Steven Soderbergh comes out after 7 years of retirement like a race car gassed up and ready to roll. And he even planned out the marketing without big studio help himself. But we’ll get to that later.
Think Oceans 11 meets the Coen Brothers in a theater of the absurd type of clever comedy with an iron clad cast. This film has an intricate plot and a lot of locations. Details matter, so pay attention. We saw the film twice to pick up more we might have missed. The writer who came up with the smart script is listed as Rebecca Blunt, but nobody really seems to know who she is. Go ahead. Look her up. May be a pen name for someone high on the film’s crew list.
Channing Tatum and Adam Driver play Jimmy and Clyde Logan of Boone County, West Virginia trying to live down the family curse of bad luck. Jimmy is determined to break it. He and his brother are both damaged. Jimmy’s bright future as a football quarterback ended with the knee injury that left him with a limp. Clyde lost his forearm in the Iraq War.
Jimmy’s divorced from high school sweetheart Bobby Jo Chapman (Katie Holmes as a bitchy ex-wife). He has visitation for his cute-as-a-button, adoring daughter, Sadie (Farrah Mackenzie). A competent little actress.

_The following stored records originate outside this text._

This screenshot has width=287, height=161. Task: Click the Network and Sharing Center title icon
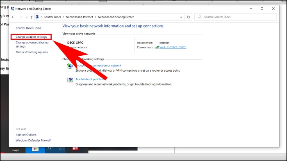pyautogui.click(x=12, y=9)
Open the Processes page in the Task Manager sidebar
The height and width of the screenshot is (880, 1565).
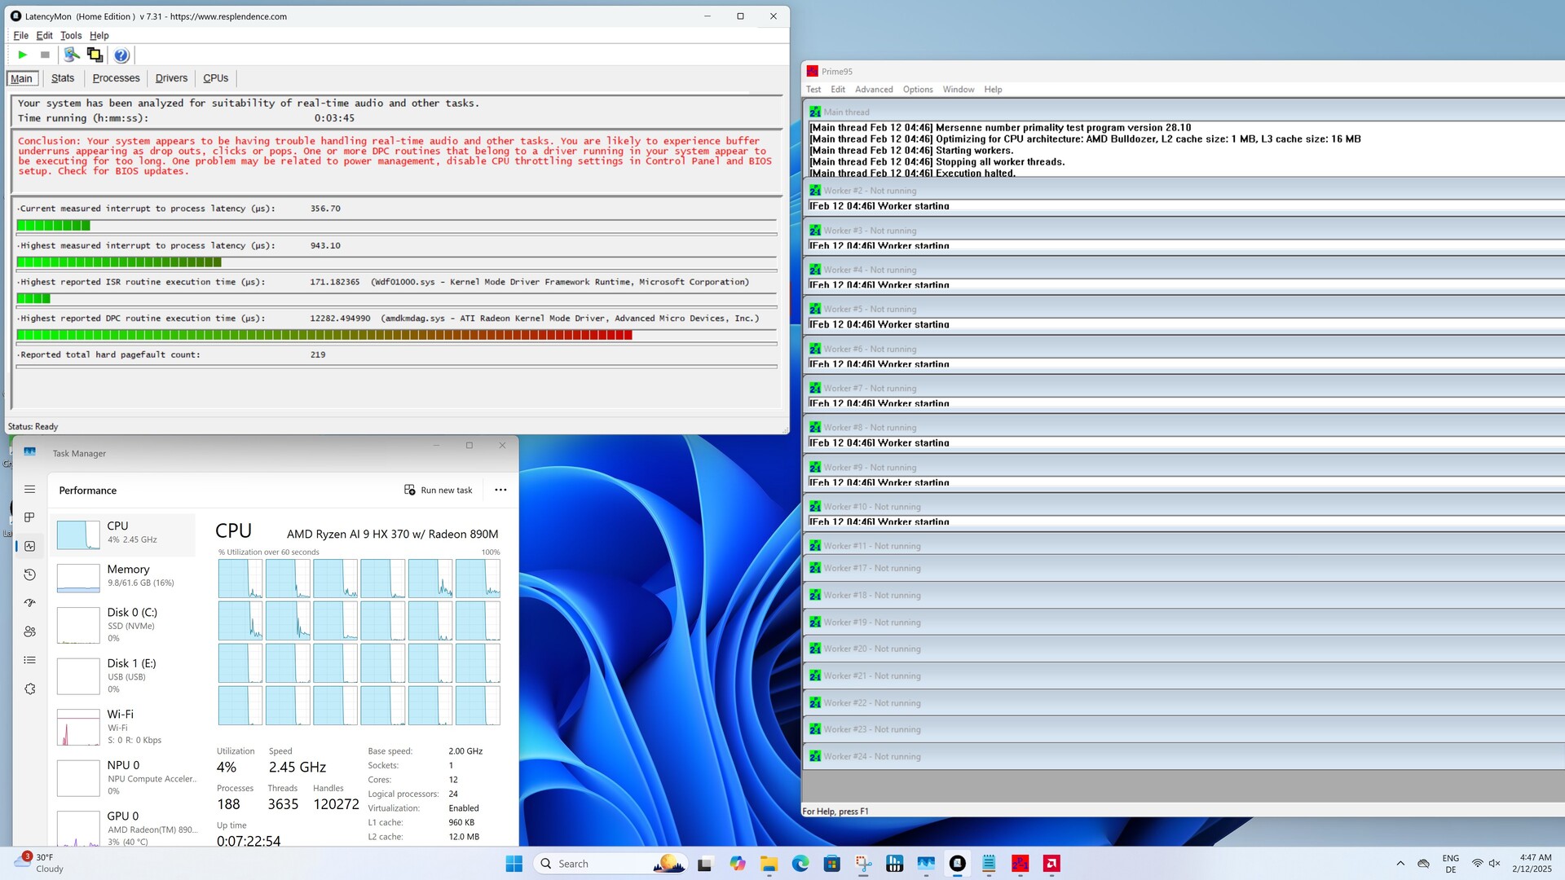30,517
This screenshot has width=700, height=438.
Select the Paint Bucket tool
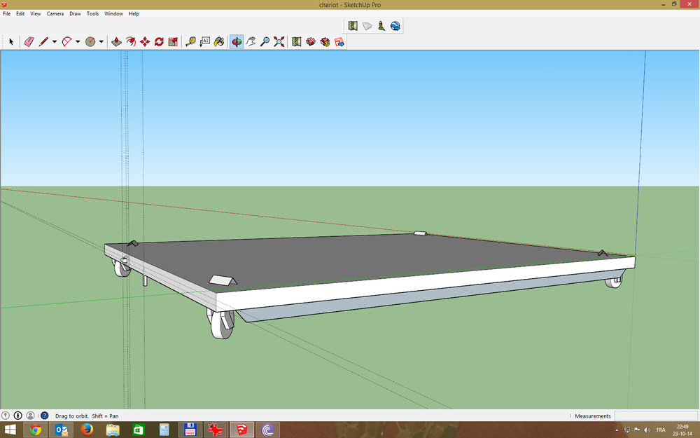click(x=219, y=42)
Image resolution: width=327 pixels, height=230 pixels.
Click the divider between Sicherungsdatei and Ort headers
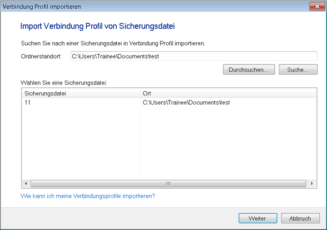(x=140, y=93)
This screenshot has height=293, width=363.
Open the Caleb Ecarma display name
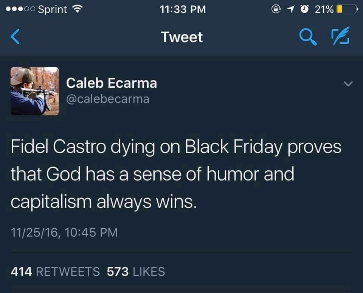click(x=111, y=83)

After he loses his job digging under the Charlotte Motor Speedway to fix sink holes, he comes up with a 10 point plan to rob the track. The catch is he has to do it on a huge race-day. The Director got NASCAR to let them shoot during a real race. It was a massive task. Soderbergh methodically sets it all up and goes point by point through the exercise leaving room for bumps along the way.

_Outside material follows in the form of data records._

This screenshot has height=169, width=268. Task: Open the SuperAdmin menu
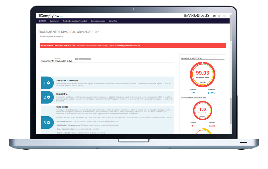pyautogui.click(x=54, y=21)
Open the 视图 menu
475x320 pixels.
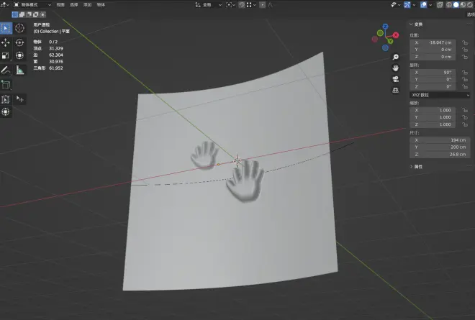coord(60,4)
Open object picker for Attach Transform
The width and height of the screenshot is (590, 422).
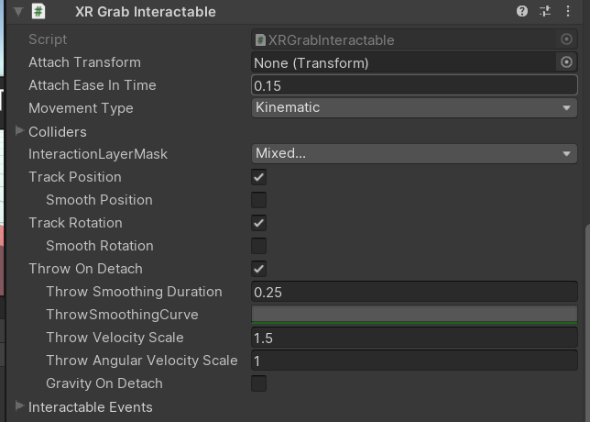[566, 62]
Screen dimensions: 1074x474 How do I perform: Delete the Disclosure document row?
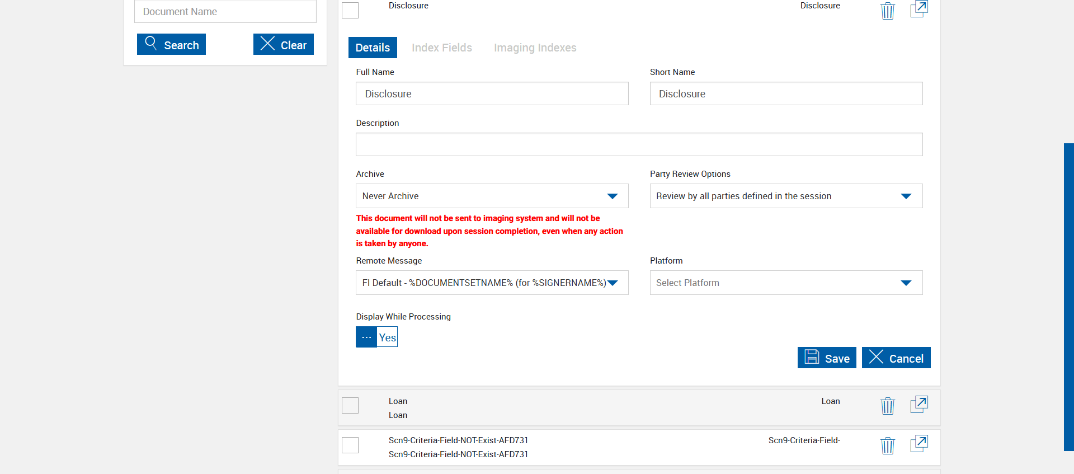click(888, 11)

Adam Driver as Clyde is very low key. He’s playing this role with one arm and the special effect when he takes it off is well done. He’s an excellent one-armed bartender. Driver is very understated, but adds comedy with his very dry, droll humor.
Riley Keough (Mad Max: Fury Road) as their sister Mellie Logan plays the getaway driver and a real cracker jack. This hairdresser is solid as a rock and a real smart ass who is right there when you need her.
The key to the success of their heist is outsiderJoe Bang (Daniel Craig playing the exact opposite of his Bond character). His talent is blowing up things and it’s pretty interesting the way he does “ The Joe Bang” to blow up the vault at the raceway. Soderbergh has him stopping in the middle of the job to explain to the brothers how it is a matter of science, equation and all. Daniel Craig has crafted a really likable bad-ass.
Before they proceed with the heist there’s one problem, Joe Bang is in jail. Jimmy and Clyde have to break him out of the slammer, pull the job and then get him back as if nothing has happened.
This is ensemble acting with a twang. Soderbergh has managed to place his movie in West Virginia and North Carolina without all the usual stereotyping. Yes, the characters speak with regional dialects, but they are definitely not stupid. In fact, Channing Tatum’s Jimmy, who, seemingly is a loser, is arguably one of the smartest heist-film characters ever created. He’s always two steps ahead. Even with a bum leg, he’s still the quarterback leading the team down the field.
Even though the Charlotte Motor Speedway is central to the plot, NASCAR racing is not highlighted. There are few scenes of actual NASCAR racing, which did open up a lot of slots for product placement on the cars and drivers’ jumpsuits. One surprise is the appearance of Seth McFarlane. Kudos to the makeup department. He’s virtually unrecognizable.
Music is also treated with some dignity and respect. It would be easy to throw in some hillbilly country tunes, but once again Soderbergh chose to use updated Country-rock that still gives context to where the film takes place but without trivializing the region. One of the most poignant scenes is Sadie singing John Denver’s “Country Road” a cappella.
Hillary Swank turns up as the FBI agent who figures out “The Who-Done-It” part, but she can’t prove it. Maybe she’ll get her chance in a sequel.
Soderbergh decided he wanted to beat the studio system of marketing by doing it without their help. He got everybody to work for scale and got Bleecker Street to work with him without a big marketing budget, cutting out the middle man. And we still don’t know much about writer Rebecca Blunt.
Soderbergh has created an “Oceans 7-11” film with down home folk rather than rich slick types of Ocean’s 11. This is a well-edited film of a well-planned heist. Tatum and Driver are so low key, but effective. The rest of the cast gets plenty of attention, too. Every character in this one has a purpose. Logan Lucky is chock full of some tasty smart crackers.